Videogame Tourism in Singapore

Videogame Tourism in Singapore

I had a little free time in Singapore recently and went looking for gaming. I’ve already recounted the jetlagged serenity of my real escape adventure, but once I’d adjusted to local time I went in search of videogames proper.

Where does this future city suggest gaming is going? From what I could tell in one long afternoon, games are a dynamic and sociable scene out there. However, there seems to be a sort of transition going on, and I wonder if it’s a glimpse of a future that could thrive in other cities too.

(If you’re going to Singapore, I’ve collected all the links at the bottom of this post.)



First on my list was to see if games arcades were still hanging on like they are in Japan.

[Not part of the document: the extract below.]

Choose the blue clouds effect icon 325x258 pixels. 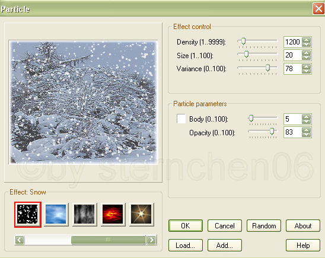click(x=56, y=214)
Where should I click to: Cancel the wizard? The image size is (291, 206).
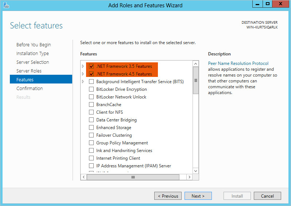pos(267,196)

Short answer: a slightly hesitant yes. My evidence for this was Virtualand, in the basement of the Bugis Junction mall.

Virtualand was a big arcade with loads of machines fitted in tightly together. It wasn’t huge by Japanese standards, but it was absolutely the same kind of thing you might find in Tokyo.

Perhaps unsurprisingly, there were lots of Japanese machines in there, but what did surprise me was how Japanese they were. Things like Jubeat, for instance — abstract and demanding rhythm action — are very much a part of Japanese gaming. However, the fact that they were configured in English or Chinese suggested these machines were at least being actively sold to overseas markets.

Jubeat .  maimai  in the background there, too.

Jubeatmaimai in the background there, too.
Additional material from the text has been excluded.